Nonreciprocal Amplification Transition in a Driven-Dissipative Quantum Network

TL;DR

This paper explores how nonreciprocal amplification in driven-dissipative quantum networks relates to topological and edge state phenomena, revealing new insights for long-range coupled systems.

Contribution

It uncovers the connection between nonreciprocal amplification transitions and zero-energy edge states in long-range coupled quantum networks.

Findings

Nonreciprocal amplification linked to topological phase transition in short-range coupling.

In long-range coupling, amplification transition relates to zero-energy edge states.

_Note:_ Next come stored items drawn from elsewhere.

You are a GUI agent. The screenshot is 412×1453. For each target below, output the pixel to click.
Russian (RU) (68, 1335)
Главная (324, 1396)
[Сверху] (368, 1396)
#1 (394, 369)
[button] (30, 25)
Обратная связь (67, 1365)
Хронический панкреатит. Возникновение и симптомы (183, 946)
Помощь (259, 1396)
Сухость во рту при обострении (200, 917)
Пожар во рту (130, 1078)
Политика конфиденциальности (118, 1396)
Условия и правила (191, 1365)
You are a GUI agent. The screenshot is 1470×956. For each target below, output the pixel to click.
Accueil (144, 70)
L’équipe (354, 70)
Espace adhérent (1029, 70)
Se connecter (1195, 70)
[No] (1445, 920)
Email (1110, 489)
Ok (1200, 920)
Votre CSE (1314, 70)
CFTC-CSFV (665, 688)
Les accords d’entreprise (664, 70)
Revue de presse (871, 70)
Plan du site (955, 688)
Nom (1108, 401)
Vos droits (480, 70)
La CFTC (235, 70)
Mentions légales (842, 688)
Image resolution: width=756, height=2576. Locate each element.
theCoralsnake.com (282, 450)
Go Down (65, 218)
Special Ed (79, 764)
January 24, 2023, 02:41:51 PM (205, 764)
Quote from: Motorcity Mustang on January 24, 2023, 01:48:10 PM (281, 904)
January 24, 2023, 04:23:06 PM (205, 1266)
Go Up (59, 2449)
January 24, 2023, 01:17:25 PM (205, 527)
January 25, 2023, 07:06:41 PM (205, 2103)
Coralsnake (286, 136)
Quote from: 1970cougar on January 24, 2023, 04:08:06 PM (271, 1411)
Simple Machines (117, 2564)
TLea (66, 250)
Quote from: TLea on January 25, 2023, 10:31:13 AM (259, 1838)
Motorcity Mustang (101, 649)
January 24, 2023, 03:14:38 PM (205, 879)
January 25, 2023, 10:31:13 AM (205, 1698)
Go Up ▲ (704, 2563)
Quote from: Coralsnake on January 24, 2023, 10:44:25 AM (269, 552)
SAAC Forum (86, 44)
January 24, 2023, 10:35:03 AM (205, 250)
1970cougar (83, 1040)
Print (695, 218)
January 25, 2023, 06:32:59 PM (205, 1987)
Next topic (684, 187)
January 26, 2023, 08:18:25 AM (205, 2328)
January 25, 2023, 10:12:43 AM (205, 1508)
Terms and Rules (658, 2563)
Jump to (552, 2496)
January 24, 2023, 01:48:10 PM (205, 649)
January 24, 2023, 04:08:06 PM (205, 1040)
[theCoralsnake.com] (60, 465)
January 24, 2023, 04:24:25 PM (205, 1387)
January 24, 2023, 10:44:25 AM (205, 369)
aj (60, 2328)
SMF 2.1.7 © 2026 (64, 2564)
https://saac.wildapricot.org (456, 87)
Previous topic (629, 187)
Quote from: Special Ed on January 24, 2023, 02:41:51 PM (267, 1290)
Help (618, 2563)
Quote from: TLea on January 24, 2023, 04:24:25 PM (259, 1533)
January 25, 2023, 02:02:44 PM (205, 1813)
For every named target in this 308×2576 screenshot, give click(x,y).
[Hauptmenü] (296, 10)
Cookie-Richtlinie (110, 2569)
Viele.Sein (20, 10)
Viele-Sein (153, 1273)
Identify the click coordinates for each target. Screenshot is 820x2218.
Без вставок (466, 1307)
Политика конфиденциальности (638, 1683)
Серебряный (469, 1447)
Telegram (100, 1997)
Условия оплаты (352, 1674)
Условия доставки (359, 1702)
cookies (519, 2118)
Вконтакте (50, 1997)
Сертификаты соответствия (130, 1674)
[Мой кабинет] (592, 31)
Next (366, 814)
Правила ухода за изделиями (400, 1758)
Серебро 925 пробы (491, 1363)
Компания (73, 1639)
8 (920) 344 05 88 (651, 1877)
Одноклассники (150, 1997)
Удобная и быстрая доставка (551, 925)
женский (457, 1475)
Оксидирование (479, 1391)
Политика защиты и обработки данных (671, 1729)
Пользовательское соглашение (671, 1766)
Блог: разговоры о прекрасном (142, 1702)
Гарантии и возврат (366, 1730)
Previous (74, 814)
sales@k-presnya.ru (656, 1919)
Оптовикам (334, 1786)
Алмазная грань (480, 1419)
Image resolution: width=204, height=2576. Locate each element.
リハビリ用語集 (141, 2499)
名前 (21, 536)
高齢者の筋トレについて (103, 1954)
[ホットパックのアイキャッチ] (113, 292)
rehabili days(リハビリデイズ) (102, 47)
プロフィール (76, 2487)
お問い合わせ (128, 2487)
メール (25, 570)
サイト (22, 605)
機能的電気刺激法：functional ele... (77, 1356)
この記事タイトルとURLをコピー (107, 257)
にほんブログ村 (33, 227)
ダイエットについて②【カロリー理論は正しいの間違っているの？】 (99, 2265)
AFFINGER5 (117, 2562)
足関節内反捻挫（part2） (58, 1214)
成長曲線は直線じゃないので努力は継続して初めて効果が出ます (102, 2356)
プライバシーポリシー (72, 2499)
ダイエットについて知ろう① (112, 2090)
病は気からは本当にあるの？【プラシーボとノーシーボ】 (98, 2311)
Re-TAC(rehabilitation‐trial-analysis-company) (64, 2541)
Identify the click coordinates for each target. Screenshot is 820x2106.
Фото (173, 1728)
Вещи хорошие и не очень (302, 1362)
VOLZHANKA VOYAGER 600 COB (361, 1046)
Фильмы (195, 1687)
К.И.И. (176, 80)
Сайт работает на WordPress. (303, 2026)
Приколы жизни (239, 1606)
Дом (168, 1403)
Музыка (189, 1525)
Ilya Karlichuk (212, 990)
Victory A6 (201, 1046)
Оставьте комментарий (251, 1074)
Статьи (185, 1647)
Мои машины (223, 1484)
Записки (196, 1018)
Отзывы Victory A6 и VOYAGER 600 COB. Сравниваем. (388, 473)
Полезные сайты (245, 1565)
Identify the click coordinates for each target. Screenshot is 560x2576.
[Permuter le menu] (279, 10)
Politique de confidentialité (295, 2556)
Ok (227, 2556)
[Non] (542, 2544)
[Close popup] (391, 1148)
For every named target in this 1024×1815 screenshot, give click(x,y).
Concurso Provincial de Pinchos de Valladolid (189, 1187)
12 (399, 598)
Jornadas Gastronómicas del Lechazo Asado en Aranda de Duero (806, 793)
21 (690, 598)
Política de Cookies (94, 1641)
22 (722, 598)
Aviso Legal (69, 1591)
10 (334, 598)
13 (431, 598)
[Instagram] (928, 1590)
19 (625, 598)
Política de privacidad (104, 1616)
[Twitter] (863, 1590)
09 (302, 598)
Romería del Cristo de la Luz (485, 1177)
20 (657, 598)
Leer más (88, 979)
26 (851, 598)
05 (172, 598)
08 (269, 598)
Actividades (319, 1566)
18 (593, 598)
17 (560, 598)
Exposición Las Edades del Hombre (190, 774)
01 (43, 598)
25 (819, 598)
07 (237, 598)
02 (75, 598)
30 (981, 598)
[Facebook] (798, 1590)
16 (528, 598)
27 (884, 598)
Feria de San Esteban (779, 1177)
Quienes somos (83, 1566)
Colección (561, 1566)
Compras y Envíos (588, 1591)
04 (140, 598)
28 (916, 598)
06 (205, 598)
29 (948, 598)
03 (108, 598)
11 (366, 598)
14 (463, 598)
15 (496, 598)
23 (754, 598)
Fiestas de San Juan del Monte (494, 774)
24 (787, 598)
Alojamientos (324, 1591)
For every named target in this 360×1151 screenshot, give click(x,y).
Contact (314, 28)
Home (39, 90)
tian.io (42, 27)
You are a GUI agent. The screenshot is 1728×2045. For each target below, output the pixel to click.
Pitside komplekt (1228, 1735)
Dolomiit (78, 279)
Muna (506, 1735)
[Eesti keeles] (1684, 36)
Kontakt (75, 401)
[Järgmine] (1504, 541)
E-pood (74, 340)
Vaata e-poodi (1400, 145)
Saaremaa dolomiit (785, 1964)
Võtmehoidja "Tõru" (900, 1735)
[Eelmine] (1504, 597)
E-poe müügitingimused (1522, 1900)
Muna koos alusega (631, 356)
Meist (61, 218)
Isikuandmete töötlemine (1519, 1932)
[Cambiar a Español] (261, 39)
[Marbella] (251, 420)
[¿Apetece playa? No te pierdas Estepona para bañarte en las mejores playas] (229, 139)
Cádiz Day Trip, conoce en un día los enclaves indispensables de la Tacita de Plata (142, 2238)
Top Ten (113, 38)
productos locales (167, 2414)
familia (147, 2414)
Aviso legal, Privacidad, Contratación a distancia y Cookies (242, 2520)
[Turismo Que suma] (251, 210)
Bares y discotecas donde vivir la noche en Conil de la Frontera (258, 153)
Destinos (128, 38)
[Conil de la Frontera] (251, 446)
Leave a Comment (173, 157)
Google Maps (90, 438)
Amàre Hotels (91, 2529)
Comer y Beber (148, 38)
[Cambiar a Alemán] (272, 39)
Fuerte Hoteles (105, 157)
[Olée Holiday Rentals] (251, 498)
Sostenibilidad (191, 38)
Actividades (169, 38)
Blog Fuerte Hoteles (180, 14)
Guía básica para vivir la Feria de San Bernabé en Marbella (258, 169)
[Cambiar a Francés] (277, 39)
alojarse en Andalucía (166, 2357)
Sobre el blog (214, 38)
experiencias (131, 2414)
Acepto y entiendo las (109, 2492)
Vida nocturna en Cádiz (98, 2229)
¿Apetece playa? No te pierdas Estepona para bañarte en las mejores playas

Analysis of stability, crossover, and bandwidth of amplification.

Abstract

We study the transport properties of a driven-dissipative quantum network, where multiple bosonic cavities such as photonic microcavities are coupled through a nonreciprocal bus with unidirectional transmission. For short-range coupling between the cavities, the occurrence of nonreciprocal amplification can be linked to a topological phase transition of the underlying dynamic Hamiltonian. However, for long-range coupling, we find that the nonreciprocal amplification transition deviates drastically from the topological phase transition. Nonetheless, we show that the nonreciprocal amplification transition can be connected to the emergence of zero-energy edge states of an auxiliary Hamiltonian with chiral symmetry even in the long-range coupling limit. We also investigate the stability, the crossover from short to long-range coupling, and the bandwidth of the nonreciprocal amplification. Our work has potential application in signal transmission and amplification, and also opens a window to non-Hermitian systems with long-range coupling and nontrivial boundary effects.